I walk into the Plaza Jewish Memorial Chapel this afternoon, steeling myself for the premature funeral of one 23-year old Emma Bernstein—an incredibly creative, vibrant spirit I met only twice but whose work affected me deeply. Brilliant, impish, mischievously iconoclastic, Emma had been collaborating with writer Nona Willis-Aronowitz on a blog and book called GIRLdrive, for which I had been interviewed. Emma had taken my picture. On December 20, Emma took her life.

I look around the silent chapel and something feels wrong. I ask the attendant if I’m in the right place. “They all left a while ago,” he says. I’m three hours late.

My heart sinks. Nausea swells. An organized person, how could I have misread the time like that? How could I be so off? Anger. Then, selfish despair. I realize how much I had been counting on this funeral. When my friend Courtney first emailed me the news, I had turned numb. And numb I remained. I needed to witness the sadness in others in order to feel it myself. Mourning is best done in community, and sometimes I think this is why. Catharsis. Collective unloading. Something to help transform robotic shock into something more human. Even for someone I hardly knew.

I collect myself, turn on my heels, and walk back out onto Amsterdam Avenue, where thick snowflakes have begun to fall. It’s New Year’s Eve. Broadway is bussling with people living their lives. But today is the day a 23-year old I knew is being put in the ground. If I can’t mourn Emma properly, communally, I pledge to go home and write something for her instead. So Emma, this is for you.

Dear Emma:

I can’t pretend to understand why you ended your life, but I do understand the impulse. I think that most feeling, thinking beings who’ve experienced deep suffering, if we’re honest with ourselves, can feel at least a tinge of recognition, even if we don’t understand. I can relate to that feeling of wanting to escape, of thinking you will never feel differently than you do.  In March this year you wrote, “All inner and outer life finds itself eternally irresolvable.” You wrote, “embrace doom while doom embraces you.” But what I think you might have meant by that last one is something almost Buddhist, as you wrote “don’t just live for the moment, or in the moment, be the moment” in that same sentence too. You wrote, “It is in this beautiful misery of our condition that we must find the seeds of happiness.” Wise words. And yet, tragically, not always enough.

I can’t claim to know much about the misery in which you ultimately found yourself. But I do know something about the beauty. You were in the middle of a beautiful, and much-needed project—many, I am sure, but the one I refer to is the book you were creating with Nona. As someone who shares your interest in intergenerational dialogue among feminist thinkers, activists, artists, and on, I remain deeply moved by—or, more accurately, informed by—your work.  For a panel at the Sackler Center for Feminist Art at the Brooklyn Museum in March you wrote:

“[D]ifferent generations of women artists need to choose open communications that commemorate without killing, but that recognize differences and the specificity of historical moments.

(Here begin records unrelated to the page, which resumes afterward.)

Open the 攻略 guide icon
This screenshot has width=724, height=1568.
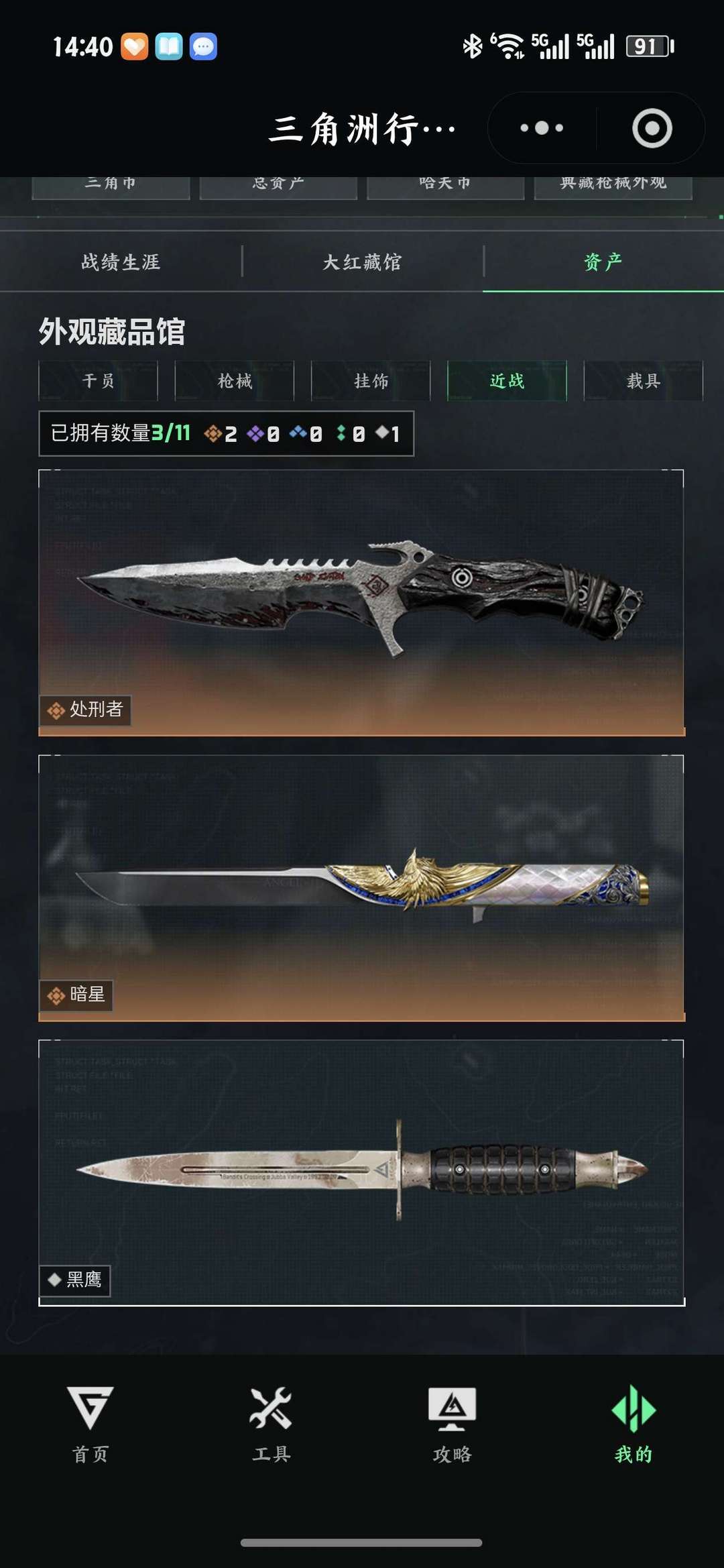pyautogui.click(x=452, y=1424)
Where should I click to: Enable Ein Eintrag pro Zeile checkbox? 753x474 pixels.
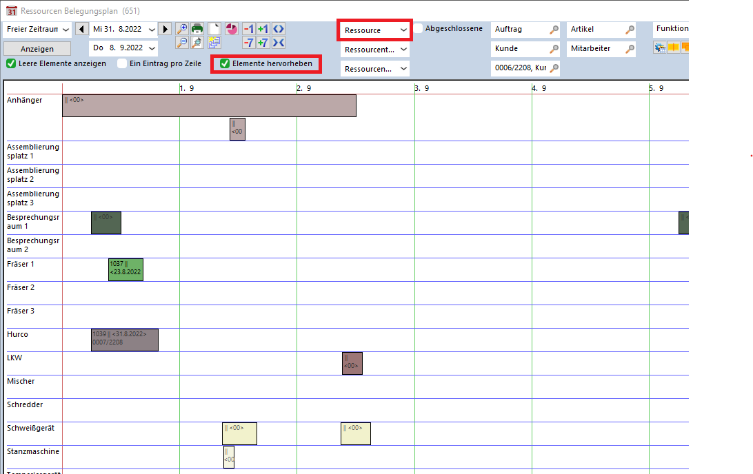122,64
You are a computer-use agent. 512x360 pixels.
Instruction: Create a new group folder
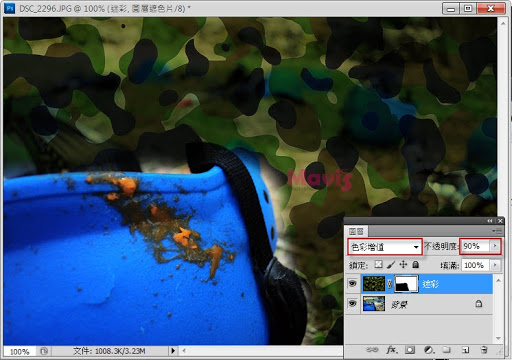(x=446, y=350)
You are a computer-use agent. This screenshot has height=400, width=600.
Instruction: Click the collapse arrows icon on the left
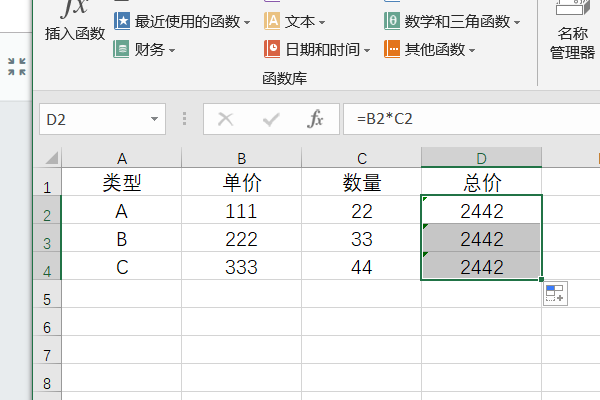pyautogui.click(x=17, y=67)
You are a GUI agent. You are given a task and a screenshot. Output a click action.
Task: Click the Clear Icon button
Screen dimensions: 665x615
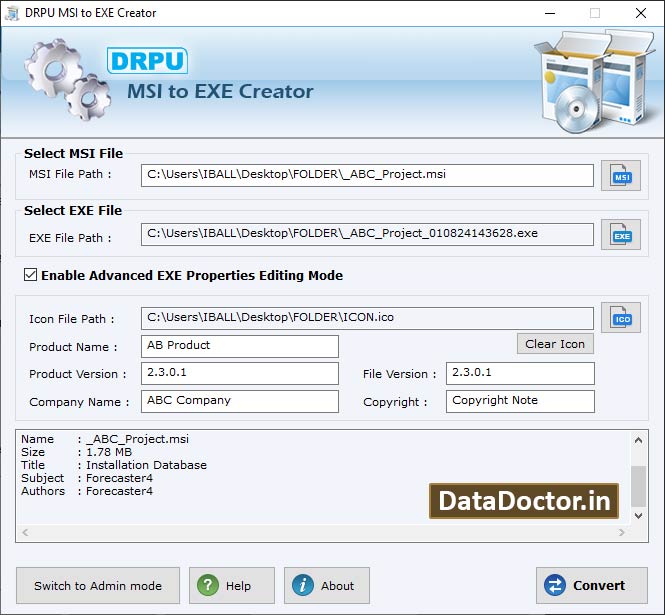pyautogui.click(x=555, y=344)
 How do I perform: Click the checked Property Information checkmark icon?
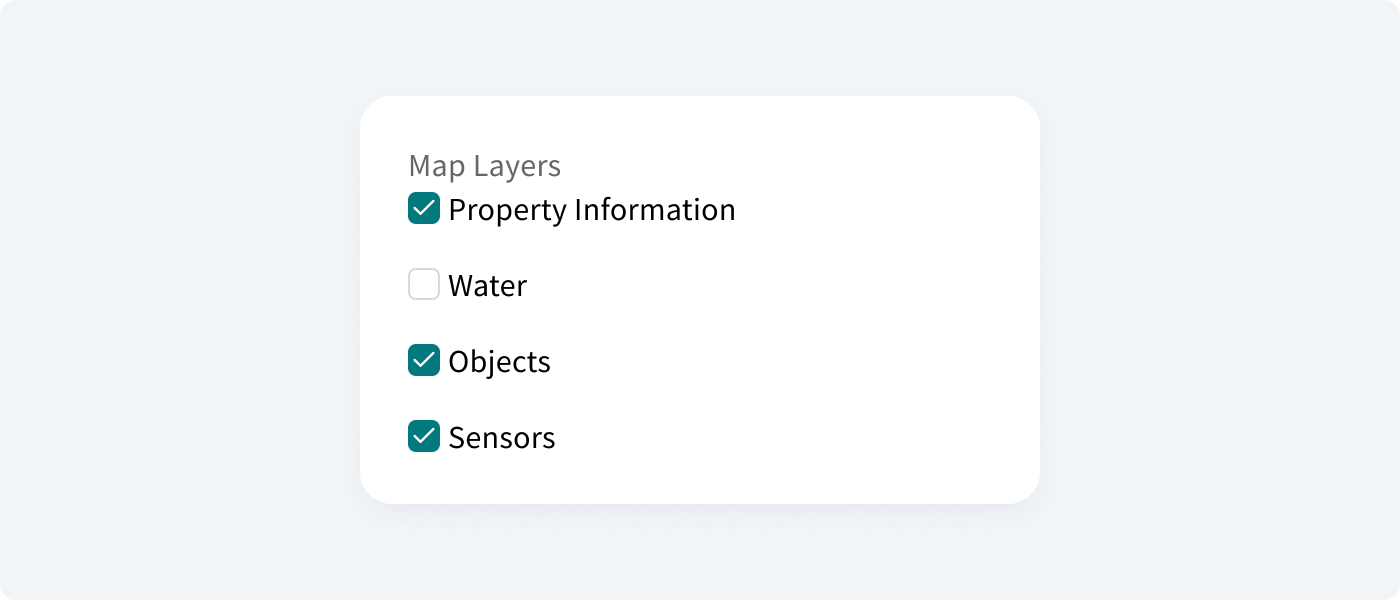[424, 209]
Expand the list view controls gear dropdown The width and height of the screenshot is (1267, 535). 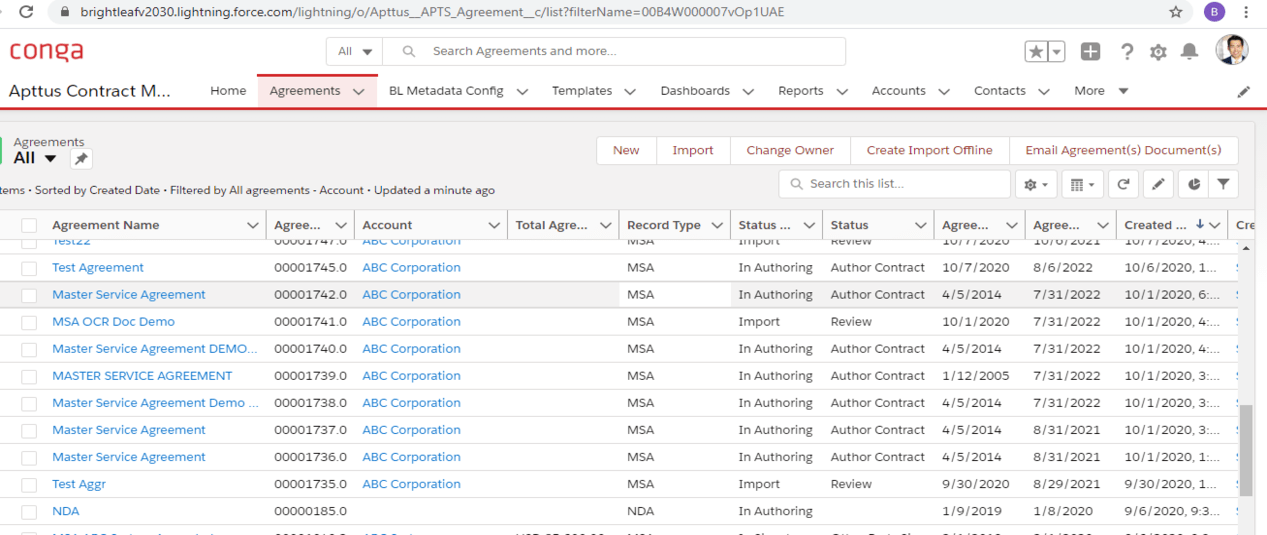pyautogui.click(x=1034, y=184)
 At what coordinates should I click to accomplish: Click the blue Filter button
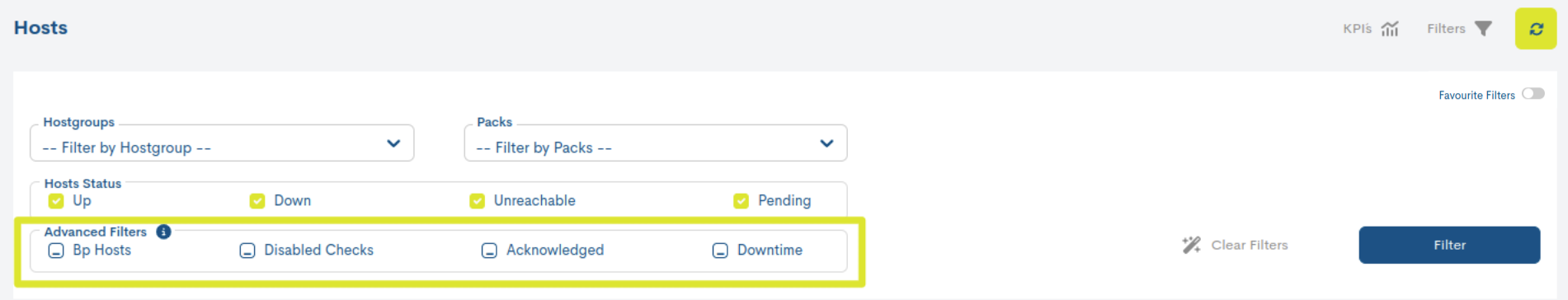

An attitude adjustment is in order. Mentorship must come without passive aggression. Visible networks of friendly recognition must be initiated. There also needs to be a paradigm shift in our critical framework, so that younger women artists aren’t vilified by the hands that feed them. Objectification and glamour must be re-contextualized. The way we understand influence and imitation must be revised. This time the art world’s marketable revolution and glossy politics must be cracked open from the inside and out. Let feminism be an amorphous conceptual cloud that floats over women’s ideation and visual experience—and that brings us together instead of partitions us off from one another.”

Wise words, and true. You spoke there of mentoring, and I have to say, through your work you mentored, and will continue to mentor, those of us older than you.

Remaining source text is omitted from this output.